Okay, he’s joking…but if any savvy Bible-binders pick up on the idea, we hope they’ll consult the Whiff-Guys for the particulars. We’ve got fragrance suggestions for every scene from the Garden of Eden (fresh!) to Noah’s Ark (not-so-fresh!) and…yes, Stephen…we concur that Lazarus probably would smell “a little ripe.”

Sharing Olfactory Moments

August 2, 2010

“How significant are the moments in your life? Do you take the time to live in your moments? Do you just go about aimlessly, taking your senses for granted?”

This is just one of those cool quirky ideas that deserves a whiff and a nod. Observing the definition of olfactory (”…of, relating to, or contributing to the sense of smell”) and the definition of moment (”…a particular period of importance, influence, or significance…”), the Smells Good Spa encourages readers to click over to The Olfactory Moment and share an aroma they experienced over the weekend along with the memories it recreated (a phenomenon known to Whiff-readers as Endorphin Branding™).
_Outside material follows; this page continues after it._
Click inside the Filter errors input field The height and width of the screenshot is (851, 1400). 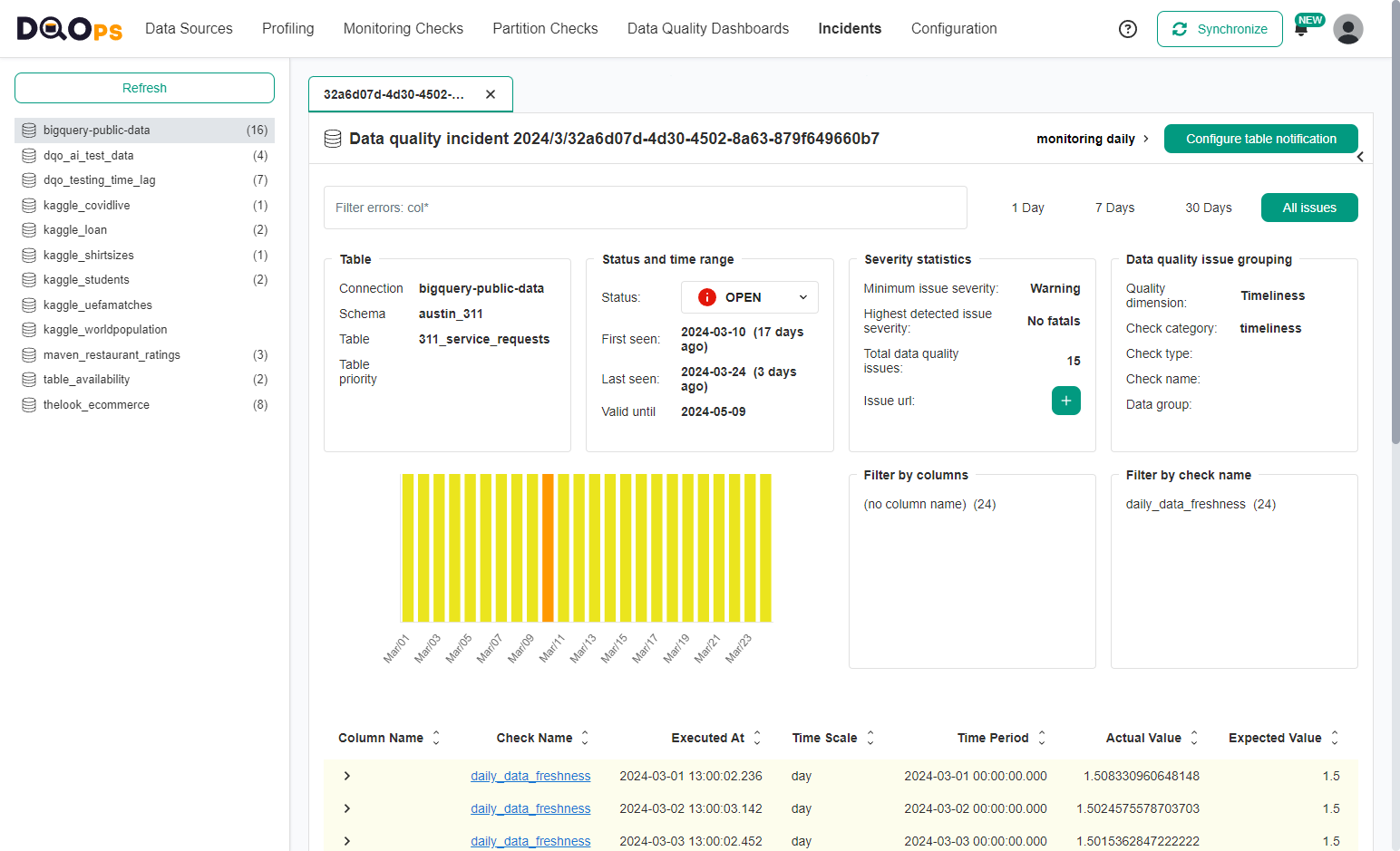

Whether checking out the Olfactory Moments of others (such as Harlem_Minded, who correctly identifies Compost as a memorable scent) or telling your own smell tale, it’s a fun and clever way to get in touch with that most over-emotional yet under-rated of senses.

Honorary Whiff-Guy

July 18, 2010

Men’s scented body wash: It’s not just for metrosexuals anymore, thanks to the debonair Isaiah Mustafa, whose cheesy commercials as the looks-so-hot-smells-so-cool Old Spice-Guy have done for marketing scent what the Whiff-Guys have done for scent marketing.
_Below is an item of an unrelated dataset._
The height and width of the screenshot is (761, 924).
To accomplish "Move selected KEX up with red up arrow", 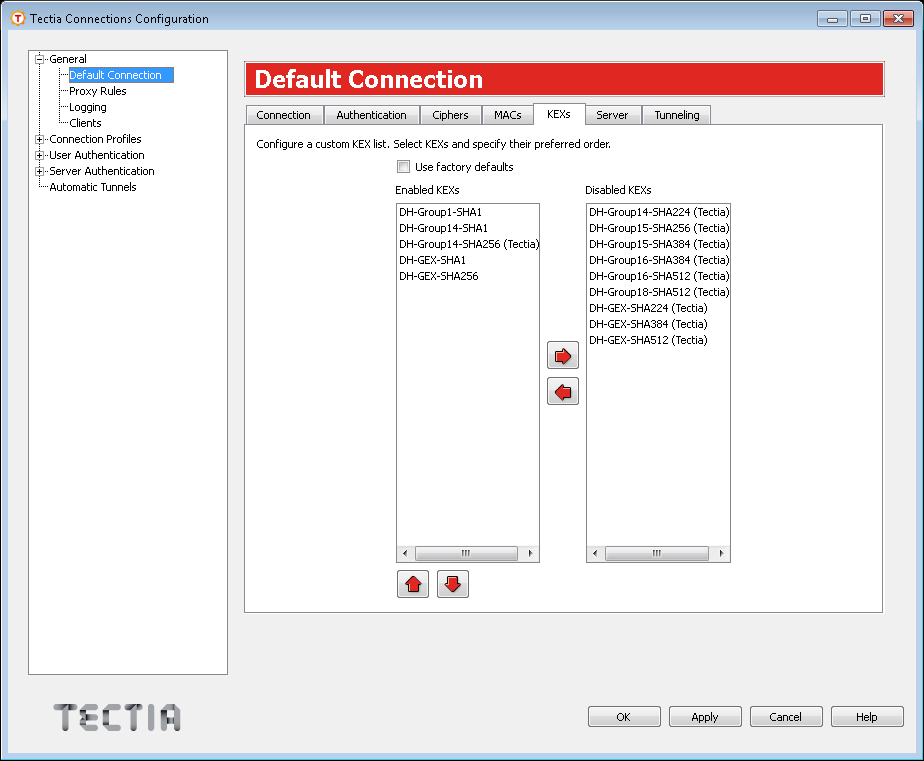I will [413, 585].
“Hello ladies. Look at your man, now back to me. Now back to your man, now back to me,” says a towel-clad Mustafa in a voice dripping testosterone ala Barry White. “Sadly he isn’t me, but if he stopped using lady-scented body wash and switched to Old Spice, he could smell like he’s me.”

Mustafa debuted as The Man Your Man Could Smell Like during the Super Bowl touting the slogan, “Smell like a man, man,” after Procter & Gamble discovered that women purchase approximately 70% of the shower gel for men in their households. More recently, he went viral with an equally hilarious series of personal videos to everyone from Demi Moore and Rose McGowan to President Obama and the Huffington Post. But if you’re not one of the 180+ “fans” who have so-far received a one-to-one message, you probably shouldn’t hold your breath.

“I am just one ridiculously handsome man,” announced the Old Spice-Guy last week. “I can’t write to everyone.”